Барило старался стоять прямо.

– Сделаем, – ответил Семенов. – Поговорю вот с парторгом…

– Надо, надо, – повторил Барило. – Очень это сурьезное дело, – и закашлялся.

Барило повернулся и тяжело опустился возле калитки на лавку, опираясь на нее руками…

64

Палатку Семенова теперь уже вовсе не видно – если смотреть на нее, как на точку в ливневом пейзаже, – и ничего не видно: все смазано падающей с неба водой, будто здесь никогда не светило солнце.

Не видно гор – не видно тайги – не видно Вангыра – его камней, порогов и волн – волны идут теперь, как по мокрому торшону на подрамнике – сверху вниз – с неясными на бугристой поверхности контурами старого рисунка и потекшими друг в друга красками – все смазано рукой небесного художника, вдруг решившего переписать наново не удавшийся ему этюд осени…

Семенов – тоже неразличимый в этом потопе – все еще спит – но невидимые нити связывают его с недремлющим прошлым…

65

Семенов вспоминает хату, в которой жил в те колхозные годы: назад тому тридцать лет… Странные воистину люди жили в этой маленькой хате!

Жила Вера Давыдовна Давыдова из Москвы, немка по несчастью, национальность которой выдавал огромный горбатый нос и характерный акцент.

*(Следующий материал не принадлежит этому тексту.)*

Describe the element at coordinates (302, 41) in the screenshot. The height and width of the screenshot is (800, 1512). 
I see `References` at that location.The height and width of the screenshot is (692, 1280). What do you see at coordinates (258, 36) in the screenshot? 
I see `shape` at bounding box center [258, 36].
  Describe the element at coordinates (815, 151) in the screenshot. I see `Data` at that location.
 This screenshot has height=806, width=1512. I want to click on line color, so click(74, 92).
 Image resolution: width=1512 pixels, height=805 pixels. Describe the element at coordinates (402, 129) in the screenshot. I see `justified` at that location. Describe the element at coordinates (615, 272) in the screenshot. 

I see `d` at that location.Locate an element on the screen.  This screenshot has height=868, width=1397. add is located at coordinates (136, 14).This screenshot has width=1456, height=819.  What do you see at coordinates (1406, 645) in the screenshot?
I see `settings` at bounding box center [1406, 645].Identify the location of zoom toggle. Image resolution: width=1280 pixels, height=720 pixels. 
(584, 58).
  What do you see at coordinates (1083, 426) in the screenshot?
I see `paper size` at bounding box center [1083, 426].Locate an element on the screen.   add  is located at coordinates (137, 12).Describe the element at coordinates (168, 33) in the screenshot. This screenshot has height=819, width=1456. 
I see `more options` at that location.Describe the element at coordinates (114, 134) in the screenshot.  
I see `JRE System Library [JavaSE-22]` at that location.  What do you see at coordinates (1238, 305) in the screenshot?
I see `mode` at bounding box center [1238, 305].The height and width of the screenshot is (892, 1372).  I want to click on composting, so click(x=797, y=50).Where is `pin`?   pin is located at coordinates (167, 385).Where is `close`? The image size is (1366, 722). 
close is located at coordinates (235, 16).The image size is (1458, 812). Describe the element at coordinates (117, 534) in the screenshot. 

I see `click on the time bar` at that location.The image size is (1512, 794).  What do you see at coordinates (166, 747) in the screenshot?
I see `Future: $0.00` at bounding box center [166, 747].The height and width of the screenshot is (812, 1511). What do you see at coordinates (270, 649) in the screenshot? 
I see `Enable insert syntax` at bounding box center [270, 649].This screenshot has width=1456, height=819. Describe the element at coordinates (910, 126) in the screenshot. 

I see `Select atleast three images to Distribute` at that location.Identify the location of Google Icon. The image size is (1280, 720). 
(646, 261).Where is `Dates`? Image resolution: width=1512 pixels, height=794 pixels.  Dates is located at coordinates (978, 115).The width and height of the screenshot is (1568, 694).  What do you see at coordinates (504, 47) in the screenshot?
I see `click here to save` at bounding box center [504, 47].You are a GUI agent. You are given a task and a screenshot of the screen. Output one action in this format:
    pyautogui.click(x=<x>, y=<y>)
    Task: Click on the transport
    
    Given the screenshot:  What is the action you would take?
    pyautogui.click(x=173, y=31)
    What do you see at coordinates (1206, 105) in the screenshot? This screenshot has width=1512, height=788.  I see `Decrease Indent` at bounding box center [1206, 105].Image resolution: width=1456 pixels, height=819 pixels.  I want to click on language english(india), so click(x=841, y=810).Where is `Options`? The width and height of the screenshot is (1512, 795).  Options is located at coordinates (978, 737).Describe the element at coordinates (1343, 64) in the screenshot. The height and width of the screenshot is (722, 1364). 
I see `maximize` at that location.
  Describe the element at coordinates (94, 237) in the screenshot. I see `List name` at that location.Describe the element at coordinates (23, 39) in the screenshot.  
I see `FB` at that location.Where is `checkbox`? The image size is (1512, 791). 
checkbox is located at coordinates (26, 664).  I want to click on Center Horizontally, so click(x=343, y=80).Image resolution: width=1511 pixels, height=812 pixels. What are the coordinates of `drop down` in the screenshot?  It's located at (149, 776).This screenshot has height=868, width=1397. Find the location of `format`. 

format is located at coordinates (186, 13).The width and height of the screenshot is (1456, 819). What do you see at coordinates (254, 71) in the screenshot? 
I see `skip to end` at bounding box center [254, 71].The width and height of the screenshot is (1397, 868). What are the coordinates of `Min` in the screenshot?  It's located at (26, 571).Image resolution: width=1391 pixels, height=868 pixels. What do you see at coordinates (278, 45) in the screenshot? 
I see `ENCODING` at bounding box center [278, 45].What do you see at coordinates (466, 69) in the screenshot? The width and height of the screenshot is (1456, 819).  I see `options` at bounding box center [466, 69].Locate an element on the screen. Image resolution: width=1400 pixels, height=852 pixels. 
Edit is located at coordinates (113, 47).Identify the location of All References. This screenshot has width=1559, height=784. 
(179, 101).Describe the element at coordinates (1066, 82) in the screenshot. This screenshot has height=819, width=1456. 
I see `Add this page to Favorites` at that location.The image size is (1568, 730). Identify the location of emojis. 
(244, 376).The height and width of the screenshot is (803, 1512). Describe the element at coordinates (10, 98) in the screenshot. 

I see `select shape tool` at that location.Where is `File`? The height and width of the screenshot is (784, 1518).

Как могла она еще жить, эта древняя библейская старуха, упорно называвшая себя немкой под гипнозом собственного паспорта, хотя никто не сомневался в ее подлинной национальности? Тяжело было ей, бедняге, в эту ужасную войну умирать немкой – мнимой дочерью того народа, который она, без сомнения, ненавидела… Может, она счастлива была избежать здесь, в Казахстане, гитлеровских газовых камер? Кто ее знает! Она никогда не откровенничала ни с кем, унеся эту свою всем явную тайну в могилу, и было в этом что-то поразительно еврейское: трагический юмор, достойный характера ее нации…

Жила Эмилия Яцентовна Грис – литовка родом из Вильнюса, тоже записанная в паспорте немкой, не умевшая правильно говорить ни по-литовски, ни по-русски, ни по-немецки… Странная женщина, которую Семенов любил: она одна выхаживала его после замерзания, и когда он потом тифом болел, и обшивала его – сшила ему его первый в жизни костюм из мешков, – подкармливала, когда ему приходилось несколько дней вообще ничего не есть… У нее был железный характер и странным образом скопившееся в сундуках огромное – не только по тем временам – богатство, которое она привезла с собой из Москвы: столовое серебро, посуда – тоже из серебра, дорогие каракулевые шубы, разные, шерстяные юбки и кофточки и бесконечное количество отрезов, пуховых платков и белья, – все это она меняла у местных на продукты и безбедно прожила таким образом всю войну… Еще она гадала на картах, которые нарисовал ей Семенов, – помнится, она дала ему за эту самодельную колоду пуд муки. В те годы карты страшно популярны были, вся деревня – в основном бабы приходили к Эмилии гадать: о мужьях – воевавших, раненых, пропавших без вести, сидевших в тюрьме… Даже Семенову она гадала и предсказала точно: «Ты станешь тем, кем хочешь быть!» – эти ее слова Семенов крепко запомнил, и они много лет помогали ему – Эмилия знала, что Семенов хочет быть художником. За это гадание ей тоже несли со всей деревни продукты: бесплатно она гадала только Семенову. А как она накопила свои бесчисленные сундуки с барахлом, Семенов так и не понял, узнал только, что продавала Эмилия в Москве до войны газированную воду…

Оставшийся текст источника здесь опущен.